### Your objective
Find every line of the items that contains the word "Select" and copy each one in full. Case counts.

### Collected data
__________________________________________________

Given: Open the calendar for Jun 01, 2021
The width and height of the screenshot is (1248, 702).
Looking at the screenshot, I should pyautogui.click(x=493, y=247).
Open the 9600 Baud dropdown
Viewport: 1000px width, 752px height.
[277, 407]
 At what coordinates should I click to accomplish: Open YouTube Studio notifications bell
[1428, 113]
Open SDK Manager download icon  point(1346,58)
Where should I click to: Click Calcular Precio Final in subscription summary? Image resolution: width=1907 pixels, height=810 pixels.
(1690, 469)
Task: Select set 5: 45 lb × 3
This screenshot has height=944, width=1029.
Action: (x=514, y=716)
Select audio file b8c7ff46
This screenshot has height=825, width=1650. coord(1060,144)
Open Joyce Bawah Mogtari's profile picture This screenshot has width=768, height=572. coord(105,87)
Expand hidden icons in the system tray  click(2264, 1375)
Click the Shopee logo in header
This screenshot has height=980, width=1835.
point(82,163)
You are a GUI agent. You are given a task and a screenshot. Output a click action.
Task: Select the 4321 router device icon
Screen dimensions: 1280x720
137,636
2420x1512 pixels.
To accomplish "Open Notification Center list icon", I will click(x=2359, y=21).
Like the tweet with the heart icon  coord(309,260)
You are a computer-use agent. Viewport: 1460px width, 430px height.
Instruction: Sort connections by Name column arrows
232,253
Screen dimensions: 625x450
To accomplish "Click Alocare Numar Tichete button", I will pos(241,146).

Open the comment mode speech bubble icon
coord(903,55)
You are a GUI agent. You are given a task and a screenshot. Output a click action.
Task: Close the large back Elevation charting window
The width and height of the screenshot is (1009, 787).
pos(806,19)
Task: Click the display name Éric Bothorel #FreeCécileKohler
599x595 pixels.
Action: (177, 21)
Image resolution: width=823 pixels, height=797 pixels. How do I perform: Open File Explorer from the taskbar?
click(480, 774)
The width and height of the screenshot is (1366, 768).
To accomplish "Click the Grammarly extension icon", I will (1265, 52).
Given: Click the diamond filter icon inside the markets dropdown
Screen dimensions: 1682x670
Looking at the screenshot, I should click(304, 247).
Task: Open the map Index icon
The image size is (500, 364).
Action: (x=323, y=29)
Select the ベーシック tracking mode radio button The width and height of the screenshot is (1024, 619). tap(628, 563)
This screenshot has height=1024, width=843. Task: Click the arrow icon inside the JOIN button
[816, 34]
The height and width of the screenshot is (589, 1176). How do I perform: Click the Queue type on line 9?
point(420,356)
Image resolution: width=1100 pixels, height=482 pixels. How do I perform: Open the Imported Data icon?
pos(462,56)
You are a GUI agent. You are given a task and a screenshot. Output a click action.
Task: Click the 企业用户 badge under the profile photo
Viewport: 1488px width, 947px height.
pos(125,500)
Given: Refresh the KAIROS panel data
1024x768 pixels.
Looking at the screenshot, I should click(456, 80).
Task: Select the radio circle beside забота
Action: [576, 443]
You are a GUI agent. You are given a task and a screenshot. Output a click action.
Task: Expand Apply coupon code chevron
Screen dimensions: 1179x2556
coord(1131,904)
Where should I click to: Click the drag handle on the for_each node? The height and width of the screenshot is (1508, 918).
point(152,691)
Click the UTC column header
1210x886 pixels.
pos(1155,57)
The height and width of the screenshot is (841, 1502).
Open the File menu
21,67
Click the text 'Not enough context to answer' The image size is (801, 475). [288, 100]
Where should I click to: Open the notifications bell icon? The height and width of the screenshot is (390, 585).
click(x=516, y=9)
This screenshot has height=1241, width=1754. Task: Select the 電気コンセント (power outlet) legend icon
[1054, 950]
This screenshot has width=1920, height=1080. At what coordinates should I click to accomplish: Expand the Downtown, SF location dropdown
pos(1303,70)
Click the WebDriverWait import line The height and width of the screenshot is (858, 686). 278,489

__________________________________________________

### Exercise output
Task: Select set 5: 45 lb × 3
Select audio file b8c7ff46
Task: Select the 4321 router device icon
Select the ベーシック tracking mode radio button The width and height of the screenshot is (1024, 619). tap(628, 563)
Task: Select the radio circle beside забота
This screenshot has height=1241, width=1754. Task: Select the 電気コンセント (power outlet) legend icon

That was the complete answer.